The abolition by this only possible means of that law which under present conditions assigns to the workingman his wages—that part of the product which is necessary for bare existence—and the whole remainder to the employer—this is the only real, non-visionary, just improvement in the position of the working class.

But how? Look at the railroads, machine shops, ship yards, cotton and woolen mills, etc., etc., and the millions required for these establishments; then look into your own empty pockets and ask yourself where you will ever get the enormous capital necessary for these establishments, and how therefore you can ever make possible the carrying on of wholesale production on your own account!

And surely there is no fact more true, more thoroughly established, than that you would never accomplish this if you were reduced exclusively and essentially to your own isolated efforts as individuals alone.

Just for this reason it is the business and the duty of the State to make it possible for you to take in hand the great cause of the free, individual association of the working class in such a way as to help its development, and make it its solemn duty to offer you the means and the opportunity for this association.

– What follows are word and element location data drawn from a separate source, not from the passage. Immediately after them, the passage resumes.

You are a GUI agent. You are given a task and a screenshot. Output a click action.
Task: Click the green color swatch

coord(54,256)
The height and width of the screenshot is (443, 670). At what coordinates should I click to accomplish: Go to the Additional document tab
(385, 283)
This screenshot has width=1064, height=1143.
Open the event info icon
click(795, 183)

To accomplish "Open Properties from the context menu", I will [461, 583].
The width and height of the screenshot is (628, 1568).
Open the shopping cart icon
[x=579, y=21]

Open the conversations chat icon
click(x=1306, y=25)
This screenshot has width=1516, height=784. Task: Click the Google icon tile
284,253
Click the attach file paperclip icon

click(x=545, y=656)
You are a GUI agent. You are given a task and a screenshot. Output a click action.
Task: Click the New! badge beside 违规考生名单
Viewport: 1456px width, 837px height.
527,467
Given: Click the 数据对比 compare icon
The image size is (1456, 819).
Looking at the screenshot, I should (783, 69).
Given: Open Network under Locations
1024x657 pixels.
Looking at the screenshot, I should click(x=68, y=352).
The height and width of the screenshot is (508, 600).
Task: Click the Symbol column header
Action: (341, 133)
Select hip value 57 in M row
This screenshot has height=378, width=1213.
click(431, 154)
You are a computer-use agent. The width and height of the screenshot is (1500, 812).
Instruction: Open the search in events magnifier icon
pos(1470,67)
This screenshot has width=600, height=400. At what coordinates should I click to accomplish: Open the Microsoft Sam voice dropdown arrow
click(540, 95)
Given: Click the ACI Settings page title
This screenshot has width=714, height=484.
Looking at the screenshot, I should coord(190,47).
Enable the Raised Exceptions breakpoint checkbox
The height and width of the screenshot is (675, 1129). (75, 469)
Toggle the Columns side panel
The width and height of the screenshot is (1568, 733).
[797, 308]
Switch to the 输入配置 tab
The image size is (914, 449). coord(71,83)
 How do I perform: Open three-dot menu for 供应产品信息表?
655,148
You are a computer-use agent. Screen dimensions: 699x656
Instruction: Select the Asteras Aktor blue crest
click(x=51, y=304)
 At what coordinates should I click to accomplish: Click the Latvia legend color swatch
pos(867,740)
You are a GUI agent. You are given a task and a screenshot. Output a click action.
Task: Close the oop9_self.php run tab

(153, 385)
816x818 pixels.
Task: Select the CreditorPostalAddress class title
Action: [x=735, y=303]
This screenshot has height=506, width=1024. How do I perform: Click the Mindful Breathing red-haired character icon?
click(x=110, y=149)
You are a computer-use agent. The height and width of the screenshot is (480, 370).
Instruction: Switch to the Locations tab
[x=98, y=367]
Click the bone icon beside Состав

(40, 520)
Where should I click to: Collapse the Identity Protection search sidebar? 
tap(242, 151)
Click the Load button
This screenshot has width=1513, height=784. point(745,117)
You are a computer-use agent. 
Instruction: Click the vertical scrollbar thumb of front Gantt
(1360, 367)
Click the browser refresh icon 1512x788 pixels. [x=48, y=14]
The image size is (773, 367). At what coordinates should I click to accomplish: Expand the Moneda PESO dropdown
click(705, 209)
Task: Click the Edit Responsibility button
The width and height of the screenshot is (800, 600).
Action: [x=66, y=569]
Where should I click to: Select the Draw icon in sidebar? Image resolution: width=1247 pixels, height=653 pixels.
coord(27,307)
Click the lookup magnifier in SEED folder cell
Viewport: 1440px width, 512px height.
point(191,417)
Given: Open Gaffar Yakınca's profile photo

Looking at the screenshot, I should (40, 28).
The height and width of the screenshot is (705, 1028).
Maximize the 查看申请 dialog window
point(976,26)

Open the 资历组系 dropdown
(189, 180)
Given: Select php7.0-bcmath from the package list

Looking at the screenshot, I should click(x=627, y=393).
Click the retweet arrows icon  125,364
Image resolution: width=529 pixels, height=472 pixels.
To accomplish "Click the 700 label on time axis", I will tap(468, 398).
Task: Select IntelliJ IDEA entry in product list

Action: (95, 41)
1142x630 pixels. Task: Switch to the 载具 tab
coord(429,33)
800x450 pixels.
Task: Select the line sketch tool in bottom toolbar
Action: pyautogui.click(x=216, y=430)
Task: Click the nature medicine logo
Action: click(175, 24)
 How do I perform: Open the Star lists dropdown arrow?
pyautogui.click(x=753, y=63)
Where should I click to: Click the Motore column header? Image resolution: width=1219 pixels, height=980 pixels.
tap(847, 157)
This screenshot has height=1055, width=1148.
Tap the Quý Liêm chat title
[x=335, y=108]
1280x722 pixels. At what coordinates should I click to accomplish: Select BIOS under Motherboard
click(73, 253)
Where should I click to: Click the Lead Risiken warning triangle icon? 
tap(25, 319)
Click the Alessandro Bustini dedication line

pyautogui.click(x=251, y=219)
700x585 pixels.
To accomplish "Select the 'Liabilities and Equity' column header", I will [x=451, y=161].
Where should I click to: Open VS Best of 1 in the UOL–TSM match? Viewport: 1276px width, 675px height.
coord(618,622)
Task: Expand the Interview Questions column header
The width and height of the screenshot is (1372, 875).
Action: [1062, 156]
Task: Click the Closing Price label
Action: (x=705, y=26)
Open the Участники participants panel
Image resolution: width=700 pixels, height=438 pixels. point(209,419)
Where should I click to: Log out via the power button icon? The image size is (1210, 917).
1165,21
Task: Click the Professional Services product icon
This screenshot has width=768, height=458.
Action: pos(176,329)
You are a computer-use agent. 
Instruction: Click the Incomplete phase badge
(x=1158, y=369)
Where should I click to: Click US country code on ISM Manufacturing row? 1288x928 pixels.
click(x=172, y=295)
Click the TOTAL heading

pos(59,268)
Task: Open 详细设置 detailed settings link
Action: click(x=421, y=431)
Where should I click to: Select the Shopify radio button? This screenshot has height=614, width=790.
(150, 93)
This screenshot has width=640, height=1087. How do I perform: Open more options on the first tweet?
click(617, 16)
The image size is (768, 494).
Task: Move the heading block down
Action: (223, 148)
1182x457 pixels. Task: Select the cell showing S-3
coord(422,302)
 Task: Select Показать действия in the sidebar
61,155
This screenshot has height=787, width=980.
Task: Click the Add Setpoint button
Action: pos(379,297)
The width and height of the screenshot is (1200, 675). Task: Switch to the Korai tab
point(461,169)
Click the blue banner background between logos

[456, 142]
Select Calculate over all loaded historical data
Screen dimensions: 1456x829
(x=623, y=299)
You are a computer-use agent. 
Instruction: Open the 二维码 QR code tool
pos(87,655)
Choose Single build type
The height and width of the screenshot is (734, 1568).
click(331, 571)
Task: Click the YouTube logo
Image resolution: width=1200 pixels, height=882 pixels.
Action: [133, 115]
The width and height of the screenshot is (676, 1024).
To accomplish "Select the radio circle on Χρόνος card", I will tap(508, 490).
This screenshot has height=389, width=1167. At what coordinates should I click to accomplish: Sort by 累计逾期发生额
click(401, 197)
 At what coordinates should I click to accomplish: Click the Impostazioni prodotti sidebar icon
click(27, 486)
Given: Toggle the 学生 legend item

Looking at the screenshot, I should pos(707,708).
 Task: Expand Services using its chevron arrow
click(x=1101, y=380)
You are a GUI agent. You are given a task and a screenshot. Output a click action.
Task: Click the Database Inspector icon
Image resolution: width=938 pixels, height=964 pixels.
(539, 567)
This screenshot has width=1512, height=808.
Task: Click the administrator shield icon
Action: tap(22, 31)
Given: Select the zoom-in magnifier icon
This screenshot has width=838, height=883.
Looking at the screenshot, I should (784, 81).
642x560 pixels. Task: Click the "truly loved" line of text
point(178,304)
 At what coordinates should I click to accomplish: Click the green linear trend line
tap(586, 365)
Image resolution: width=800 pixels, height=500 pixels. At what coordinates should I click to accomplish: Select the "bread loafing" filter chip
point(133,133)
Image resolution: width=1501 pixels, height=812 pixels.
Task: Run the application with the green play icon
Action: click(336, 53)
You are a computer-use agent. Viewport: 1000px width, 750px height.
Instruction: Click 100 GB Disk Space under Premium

Now, do not allow yourselves to be deceived and misled by the cry of those who will tell you that any such intervention by the State destroys social incentive. It is not true that I hinder anybody from climbing a tower by his own strength if I hand him a ladder or a rope. It is not true that the State prevents children from educating themselves by their own powers if it provides them with teachers, schools and libraries. It is not true that I hinder anybody from plowing a field by his own strength if I give him a plow. It is not true that I hinder anyone from defeating a hostile enemy by his own strength if I put a weapon into his hand for the purpose.

Although it is true that now and then someone may have climbed a tower without a rope or a ladder; that individuals have acquired an education without teachers, schools, or public libraries; that the peasants in the Vendée in the wars of the Revolution now and then defeated an enemy even without weapons; yet all these exceptions do not vitiate the rule—they only prove it; and therefore, although it is true that under certain special conditions single groups of workingmen in England have been able to improve their condition, to a certain limited extent, in certain minor branches of wholesale production, by an association based chiefly upon their own exertions, nevertheless the law stands that the real improvement of the situation of the workingman, which he has a just right to demand, and to demand for the whole working class as such, can be accomplished only by this aid of the State. No more should you allow yourselves to be misled and deceived by the cry of those who talk about Socialism or Communism and try to oppose this demand of yours by such cheap phrases; but be firmly convinced regarding such people that they are only trying to deceive you, or else they themselves do not know what they are talking about. Nothing is further from so-called Socialism and Communism than this demand according to which, if realized, the working classes, just as they do today, would maintain their individual liberty, individual manner of living, and individual compensation for work, and would stand in no different relation to the State, except that the necessary capital, or credit, for their association would be provided for them by it. But that is exactly the office and the destiny of the State—to make easy and provide means for the great cultural progress of humanity. This is its ultimate purpose. For this it exists. It has always served this purpose and always must.

I will give you a single example among hundreds—the canals, highways, postoffices, steamboat lines, telegraph lines, banking institutions, agricultural improvements, the introduction of new branches of industry, etc., in all of which the intervention of the State was necessary—a single example, but one which is worth a hundred others, and one which is especially near at hand. When railroads were to be built, in all German as well as in all foreign states except in some few isolated lines, the State had to intervene in one way or another—chiefly by undertaking to guarantee at least the dividends on the stock, in many countries going much further than this.

The guarantee of dividends constitutes a one-sided contract of the rich stockholder with the State—namely, if the new enterprises are unprofitable, then the loss falls upon the State, and consequently upon all taxpayers, and, consequently again, especially upon you, Gentlemen, upon the great class of the propertyless. If, on the other hand, the new enterprises are profitable, then the profit, the large dividends, come to us, the rich stockholders, and this is not obviated by the fact that in many countries—for instance in Prussia—certain very uncertain advantages for the State in a very distant future are stipulated, advantages which would result much sooner and much more abundantly from an association of the working class.

Without this intervention of the State, of which, as I have said, the guarantee of dividends was the weakest form, we should perhaps have no railroads on the whole continent today.

The fact is also unquestionable that the State was obliged to take this step; that the guarantee of dividends was a most pronounced intervention of the State, that, furthermore, this intervention took place in favor of the rich and well-to-do class, which also controls all capital and all credit, and which therefore could dispense with the intervention of the State far more easily than you; and that this intervention was called for by the whole capitalist class.